▶ **EXCERPT**:
※
Sunday, July 13, 2014

Coloring Outside the Lines

Coloring Outside the Lines
Romans 8:1-11; Genesis 25:19-34; Matthew 13:1-9, 18-23

Did you learn to color inside the lines? My mother probably taught me that. I’m sure I had to know that before I went to school. It was hard with those big fat crayons I had at first. Then I graduated to the regular-sized crayons, which made it easier, but they got blunted so quickly. Finally I got the big Crayola box of 64 which also had a sharpener in the box. That was great. Later on I had colored pencils – not as many colors but easier to keep the points sharp. And with the pencils I really worked hard to have the strokes all going the same direction.

Coloring inside the lines is probably one of the most important things we learn as children. It is far more than just crayons. Life is filled with lines and we have got to learn to stay within them. That’s the gist of so much of what parents teach us: Keep your nose clean, don’t wet your pants, clean your plate, don’t make waves.

You can speak for yourselves, but I know that I learned to be very adept at following the lines. The engineer in me knows that close doesn’t cut it if you are building a house or a bridge. The bookkeeper in me says, find that penny; it’s in there somewhere. And the stated clerk part of me says that this is what the book says.

When it comes to lines, one of my best friends is the trim brush. I love painting trim. It is an exact and exacting skill to cut a crisp, straight line. Anyone can paint a wall. Doing trim is an art form. A member of the first church I served was a car dealer and in the days before factory appliques he used to paint by hand the pin-striping that was popular on cars. That takes a steady hand as well as a good brush.

I wonder if Mary taught Jesus about coloring inside the lines. Joseph the carpenter may have taught him about precision. He had to deal with close measurements.

I have a feeling that much of what Jesus learned he learned from his other Father. Apparently he didn’t learn much about lines, for he was always blurring them or ignoring them. He talked with an unchaperoned Gentile woman sinner. By way of story he blessed the landowner who paid the 5:00 pm workers as much as the 7:00 am workers. He ate meals with Pharisees and tax collectors. He associated with fishermen and herders. He fed his disciples and healed people on the Sabbath. He saluted the faith of the Roman centurion who sought long-distance healing for his servant. He told the young ruler to go against the economics of the time and sell his riches if he wanted to get right with God. He suggested that the scheming, book-cooking manager had skills and nerve that should be emulated. He commended the Samaritan cured of a leprous disease for taking time to thank him and the man who had been blind from birth for seeing that Jesus’ giving him sight was an act of God. He told a story about a father who welcomed back a repentant profligate younger son and was snubbed by an ungrateful proper older son. And Jesus backed the keepers of the Law into corners by discussing the Baptizer’s authority and the right of sinful people to stone the woman caught in adultery.

Someone there is who doesn’t love a line. And that someone is Jesus.
※
▶ **REQUIREMENT**:
In "Coloring Outside the Lines," what did the member of the first church the writer served paint by hand on cars?
※
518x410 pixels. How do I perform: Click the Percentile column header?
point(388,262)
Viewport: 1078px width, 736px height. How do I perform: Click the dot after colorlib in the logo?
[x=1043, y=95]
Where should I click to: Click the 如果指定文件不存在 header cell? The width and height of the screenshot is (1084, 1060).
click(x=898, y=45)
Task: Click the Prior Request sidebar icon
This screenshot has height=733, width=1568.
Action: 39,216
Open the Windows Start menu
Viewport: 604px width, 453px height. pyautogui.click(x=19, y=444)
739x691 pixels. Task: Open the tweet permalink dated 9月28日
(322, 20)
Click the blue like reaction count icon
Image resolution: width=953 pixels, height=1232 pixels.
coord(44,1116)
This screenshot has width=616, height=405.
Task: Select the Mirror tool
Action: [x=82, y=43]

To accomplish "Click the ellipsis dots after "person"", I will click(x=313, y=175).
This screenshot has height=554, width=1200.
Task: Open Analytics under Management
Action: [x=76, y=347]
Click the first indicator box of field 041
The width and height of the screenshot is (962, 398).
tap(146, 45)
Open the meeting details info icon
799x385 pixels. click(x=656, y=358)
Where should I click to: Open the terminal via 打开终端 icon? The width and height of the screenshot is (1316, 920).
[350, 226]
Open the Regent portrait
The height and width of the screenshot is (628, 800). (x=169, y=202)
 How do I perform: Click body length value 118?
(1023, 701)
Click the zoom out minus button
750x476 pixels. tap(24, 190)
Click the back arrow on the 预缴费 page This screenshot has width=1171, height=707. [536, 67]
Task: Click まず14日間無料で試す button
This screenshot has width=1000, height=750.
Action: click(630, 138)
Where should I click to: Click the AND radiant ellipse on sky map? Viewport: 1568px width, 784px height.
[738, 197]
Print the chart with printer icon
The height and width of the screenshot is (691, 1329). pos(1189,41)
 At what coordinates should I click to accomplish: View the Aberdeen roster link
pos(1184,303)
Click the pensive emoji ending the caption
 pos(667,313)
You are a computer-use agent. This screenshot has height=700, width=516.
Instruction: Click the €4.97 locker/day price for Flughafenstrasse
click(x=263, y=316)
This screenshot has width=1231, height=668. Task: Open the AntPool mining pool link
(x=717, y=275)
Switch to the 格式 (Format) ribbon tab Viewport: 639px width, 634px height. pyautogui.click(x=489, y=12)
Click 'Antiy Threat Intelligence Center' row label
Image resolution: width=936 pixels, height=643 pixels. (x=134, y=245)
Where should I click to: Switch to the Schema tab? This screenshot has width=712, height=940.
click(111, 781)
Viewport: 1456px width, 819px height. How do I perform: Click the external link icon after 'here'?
※
▶ **SOLUTION FOR THIS PROBLEM**:
The pin-striping that was popular on cars.